Title: Longitudinal analysis for predicting amino acid changes in HIV-1 using association rule mining

Authors: Mounira Lakab; Abdelouahab Moussaoui

Addresses: Department of Computer Science, University of Abderrahmane Mira, Bejaia, 06000, Algeria ' Department of Computer Science, University of Feraht Abas Sétif, Sétif, 19000, Algeria

Abstract: The human immunodeficiency virus (HIV) remains a great challenge for humanity. HIV is characterised by high mutational rate, resulting in pathogenic variants that promotes the escape of immune response. In order to understand the correlations between amino acid mutations of the virus and quantify the evolutionary in HIV, we present a novel approach based on association rule mining (ARM) from protein sequence data taken at different time points. In this study, a longitudinal association rule mining (LARM) algorithm has been proposed.
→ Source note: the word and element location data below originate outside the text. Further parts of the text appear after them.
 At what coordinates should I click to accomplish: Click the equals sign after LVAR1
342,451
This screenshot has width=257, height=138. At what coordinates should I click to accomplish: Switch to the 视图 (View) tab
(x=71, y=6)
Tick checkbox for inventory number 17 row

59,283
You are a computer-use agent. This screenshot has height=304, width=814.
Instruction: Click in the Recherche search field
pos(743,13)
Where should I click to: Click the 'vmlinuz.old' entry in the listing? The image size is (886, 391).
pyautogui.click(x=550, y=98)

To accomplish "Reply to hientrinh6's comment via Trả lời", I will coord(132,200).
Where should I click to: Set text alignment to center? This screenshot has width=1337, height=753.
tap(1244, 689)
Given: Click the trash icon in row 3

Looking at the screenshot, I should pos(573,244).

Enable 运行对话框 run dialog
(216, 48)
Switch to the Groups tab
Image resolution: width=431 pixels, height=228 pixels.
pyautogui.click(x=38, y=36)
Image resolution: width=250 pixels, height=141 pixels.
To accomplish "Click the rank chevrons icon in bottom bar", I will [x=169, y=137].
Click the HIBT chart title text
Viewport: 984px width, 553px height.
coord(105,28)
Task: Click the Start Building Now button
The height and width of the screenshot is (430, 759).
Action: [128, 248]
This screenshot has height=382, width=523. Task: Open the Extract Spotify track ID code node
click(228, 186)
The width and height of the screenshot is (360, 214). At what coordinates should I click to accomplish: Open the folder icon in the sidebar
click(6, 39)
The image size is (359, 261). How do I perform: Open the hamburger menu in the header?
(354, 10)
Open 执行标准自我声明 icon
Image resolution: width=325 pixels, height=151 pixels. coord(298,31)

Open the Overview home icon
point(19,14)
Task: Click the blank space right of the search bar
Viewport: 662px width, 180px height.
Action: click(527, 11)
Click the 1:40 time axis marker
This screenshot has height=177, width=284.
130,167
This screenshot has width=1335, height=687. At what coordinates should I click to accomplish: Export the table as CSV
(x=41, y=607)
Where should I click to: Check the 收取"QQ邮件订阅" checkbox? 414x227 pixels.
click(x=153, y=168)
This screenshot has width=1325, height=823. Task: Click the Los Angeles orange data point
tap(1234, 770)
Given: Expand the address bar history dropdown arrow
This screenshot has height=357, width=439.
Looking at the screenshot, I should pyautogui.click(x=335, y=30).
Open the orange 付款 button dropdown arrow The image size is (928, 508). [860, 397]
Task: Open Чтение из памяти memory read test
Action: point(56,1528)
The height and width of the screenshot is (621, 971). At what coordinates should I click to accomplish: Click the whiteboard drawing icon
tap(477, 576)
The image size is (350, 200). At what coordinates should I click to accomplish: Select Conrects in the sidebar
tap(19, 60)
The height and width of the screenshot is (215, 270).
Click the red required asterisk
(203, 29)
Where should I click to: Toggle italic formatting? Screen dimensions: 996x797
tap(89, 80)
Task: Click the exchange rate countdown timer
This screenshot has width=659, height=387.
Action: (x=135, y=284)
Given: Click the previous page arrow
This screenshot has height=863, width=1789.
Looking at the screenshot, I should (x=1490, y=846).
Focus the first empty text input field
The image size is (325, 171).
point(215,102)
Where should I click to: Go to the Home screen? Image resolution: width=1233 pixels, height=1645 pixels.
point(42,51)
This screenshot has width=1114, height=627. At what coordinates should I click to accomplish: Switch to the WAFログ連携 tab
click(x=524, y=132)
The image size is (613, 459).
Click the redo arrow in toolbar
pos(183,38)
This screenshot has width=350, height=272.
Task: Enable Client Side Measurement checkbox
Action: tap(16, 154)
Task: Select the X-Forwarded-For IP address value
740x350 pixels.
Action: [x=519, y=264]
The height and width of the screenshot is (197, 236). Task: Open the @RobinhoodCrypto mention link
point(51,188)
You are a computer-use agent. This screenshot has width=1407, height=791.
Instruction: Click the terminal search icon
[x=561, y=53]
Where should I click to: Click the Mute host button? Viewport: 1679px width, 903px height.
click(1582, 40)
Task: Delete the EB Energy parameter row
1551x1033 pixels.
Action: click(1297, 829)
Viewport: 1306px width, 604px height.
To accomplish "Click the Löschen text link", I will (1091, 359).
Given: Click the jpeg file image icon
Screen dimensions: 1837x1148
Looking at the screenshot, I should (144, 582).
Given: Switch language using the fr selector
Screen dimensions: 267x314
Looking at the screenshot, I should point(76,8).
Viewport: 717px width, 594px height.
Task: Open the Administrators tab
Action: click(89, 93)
We collected the entire genome of 100 untreated HIV-1 infected patients over 3-5 years of infection, with 6-10 longitudinal samples per patient. We used the Los Alamos intra-patient search interface. Our experiments show the effectiveness of the proposed method in discovering major amino acid changes in comparison with the temporal analysis.

Keywords: association rule mining; longitudinal data; HIV-1; mutation; amino acid; data mining.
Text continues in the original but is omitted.